Petunjuk: Perbarui seluruh materi di bawah ini dengan mengganti "link" menjadi "tautan", dan biarkan bagian lainnya tetap sama. Tolong jangan sertakan gambar dalam jawaban.

Kumpulan Data:
========================================================================

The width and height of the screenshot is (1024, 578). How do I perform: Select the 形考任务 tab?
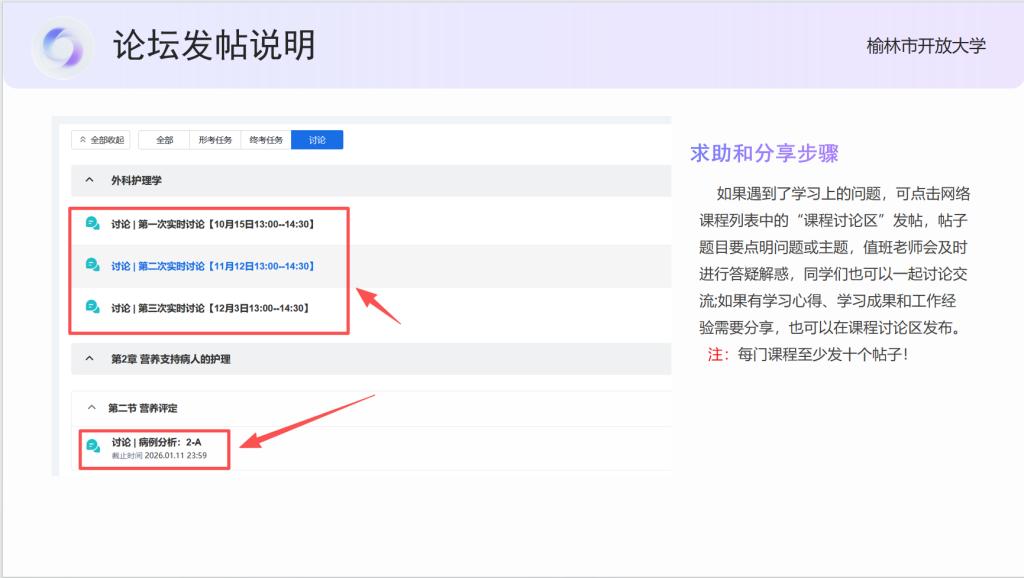214,140
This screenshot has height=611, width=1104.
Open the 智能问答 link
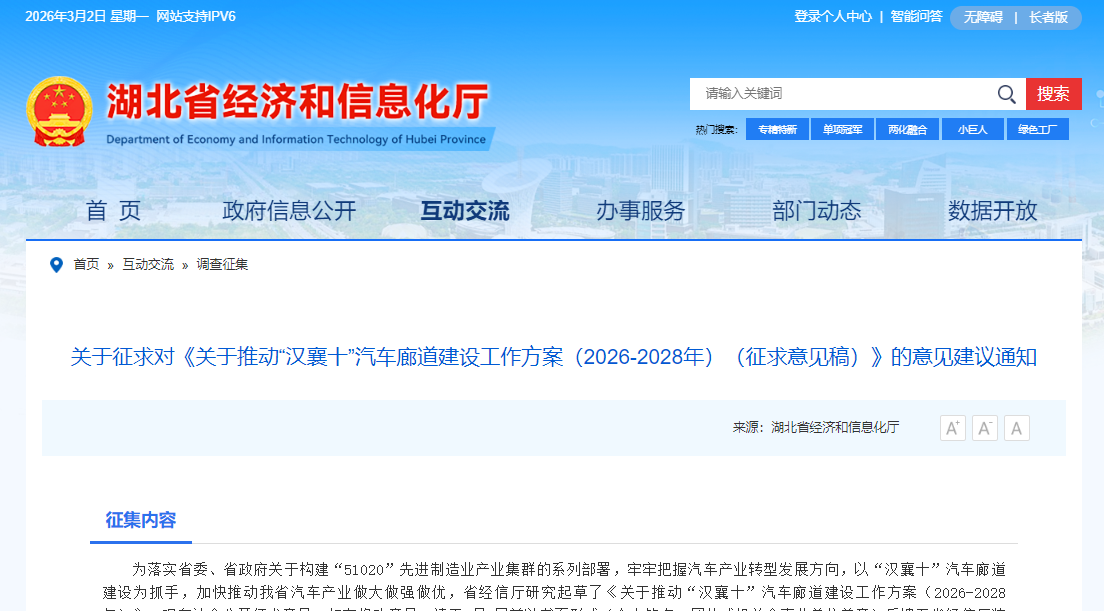coord(916,17)
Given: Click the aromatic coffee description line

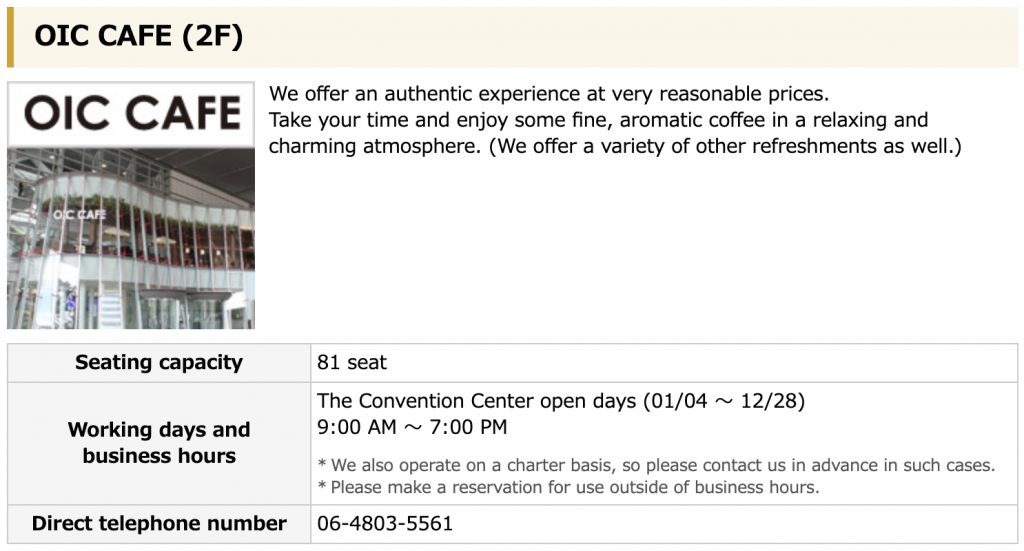Looking at the screenshot, I should (x=598, y=120).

========================================================================

Jawaban:
The width and height of the screenshot is (1024, 578). How do I perform: Select the 形考任务 tab?
214,140
This screenshot has height=611, width=1104.
Open the 智能问答 tautan
coord(916,17)
Given: Click the aromatic coffee description line

Looking at the screenshot, I should (x=598, y=120).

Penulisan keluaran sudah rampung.